JACKSON HOLE, WY— Exactly a year since President Trump’s inauguration, and in the midst of a government shutdown, more than 400 people took to the streets around the Town Square for the second annual Women’s March.
The turnout was smaller than last year’s estimated 1,000, but the crowd was one of many across the country. This year’s focus was a little different, too. With midterm elections approaching this fall, many chose to emphasize the importance of voting and female leadership.
“Write, run [for office], and register [to vote],” Jackson organizer Kirsten Goldman Taerea shouted to an enthusiastic crowd gathered in the Square.
But ultimately, the march’s mission remained the same: to stand up for women’s rights and human rights. Last year, millions of people marched in more than 600 places around the world. This year’s global numbers are still being determined.
A year later, the question “why are you marching” felt harder to answer to Alexandra Nye.

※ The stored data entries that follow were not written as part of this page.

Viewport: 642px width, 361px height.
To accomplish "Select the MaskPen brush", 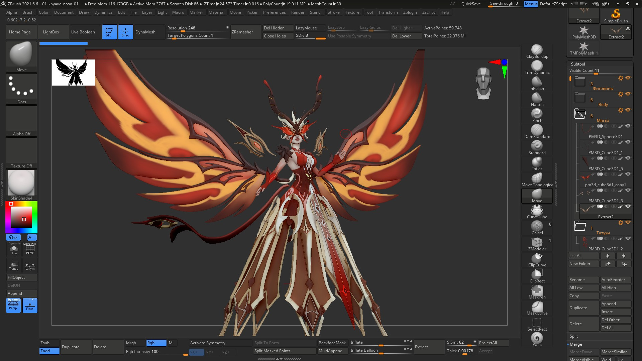I will click(x=537, y=291).
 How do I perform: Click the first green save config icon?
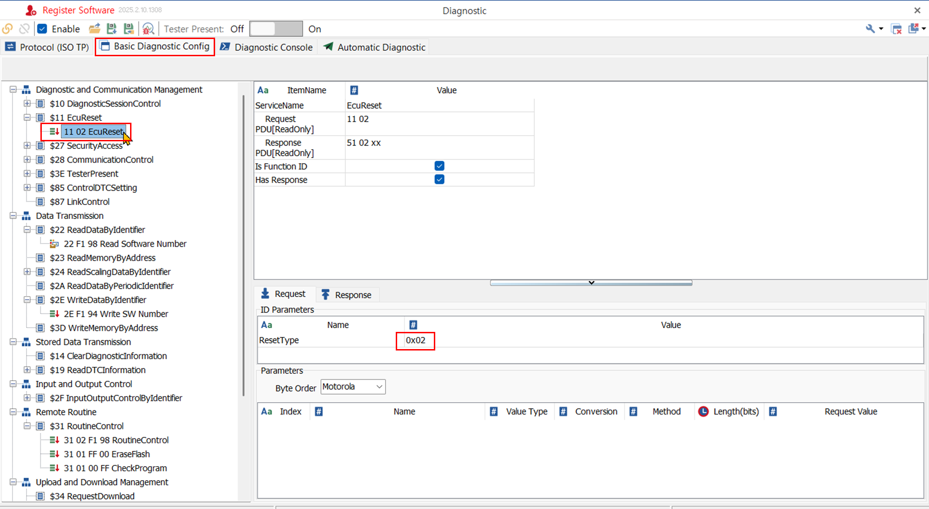111,29
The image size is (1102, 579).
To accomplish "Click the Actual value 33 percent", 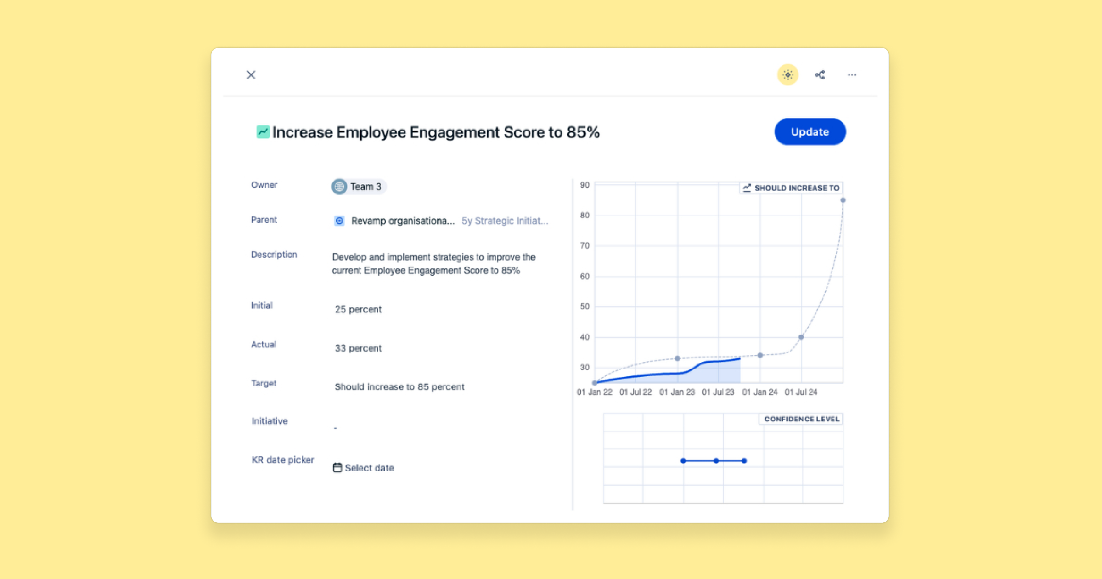I will (359, 348).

Last year’s mission was clear, she said: “to show that fear tactics won’t control our actions.”
This year’s mission felt harder to pin down. Nye said she has experienced “resistance fatigue” in the past year— there’s so much to stand up for, she says, and neither the time nor energy to do it all.
“One in three black men are imprisoned; only 18 percent of congress is female [actually closer to 20, according to the Center for American Women in Politics]; one in three women entering college will be raped,” Nye said.

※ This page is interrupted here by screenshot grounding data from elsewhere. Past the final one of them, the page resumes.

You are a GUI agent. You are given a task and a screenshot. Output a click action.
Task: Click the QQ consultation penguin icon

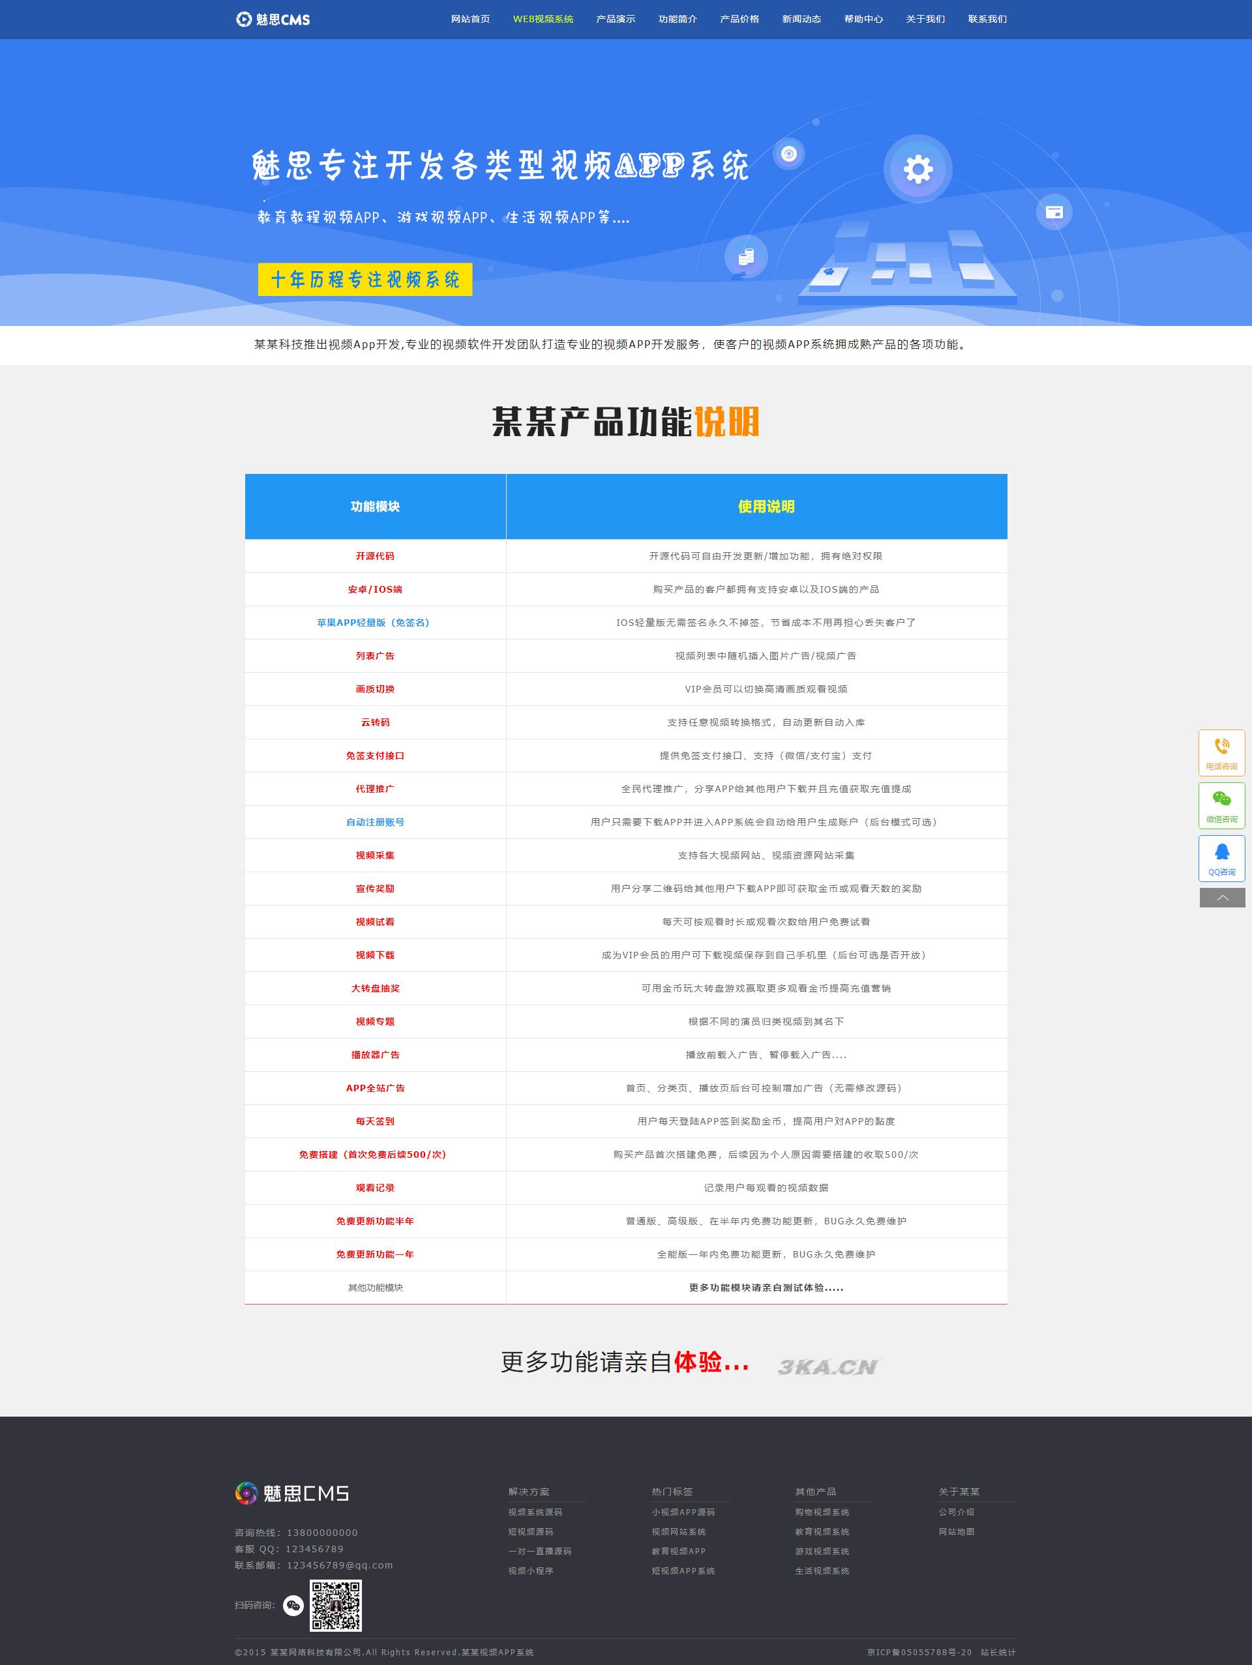pyautogui.click(x=1221, y=852)
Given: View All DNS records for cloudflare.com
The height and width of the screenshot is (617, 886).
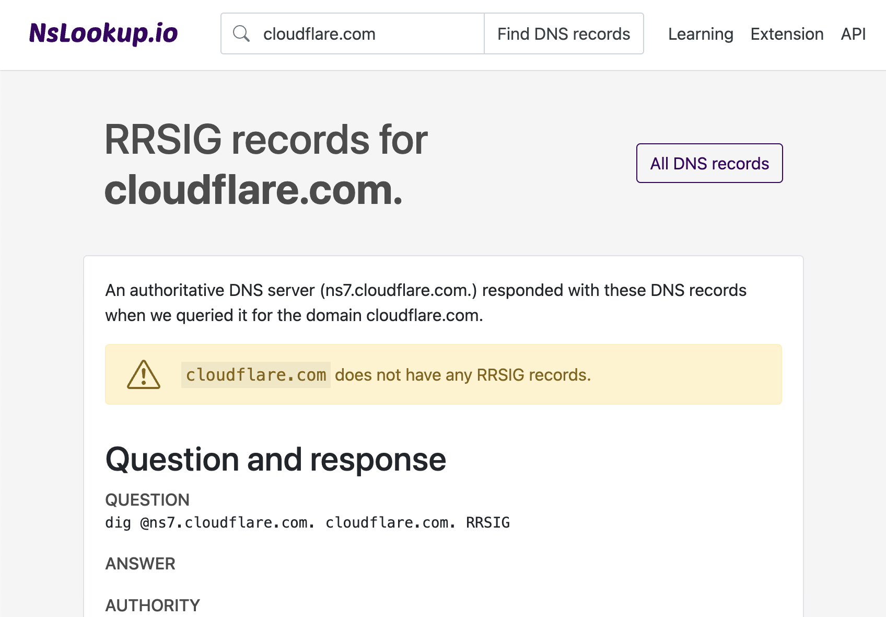Looking at the screenshot, I should [x=709, y=163].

Ultimately, Nye said she marched because it felt important to show solidarity with the community she grew up in.
“The resistance will never be convenient. But it’s necessary to show up in whatever way you can.” Marching was Nye’s most recent way of showing up.
Fourteen-year-old Mary Muromcew was more clear in her reasoning. She marched last year, too, as another show of solidarity. This year, she said, “it’s gotten more personal.”
“Trump has made a lot of promises to communities he didn’t keep. He promised to protect LGBTQ communities—he didn’t. And DACA recipients, immigrant communities,” Muromcew said.
It wasn’t all women at the Women’s March. Men marched, too (and plenty of dogs). Teton County Democrats Vice-chair Michael Yin said he felt welcome, and like the event was inclusive. “The focus should be primarily on women,” Yin said, but he felt it was important to “stand with women, for issues that affect women.”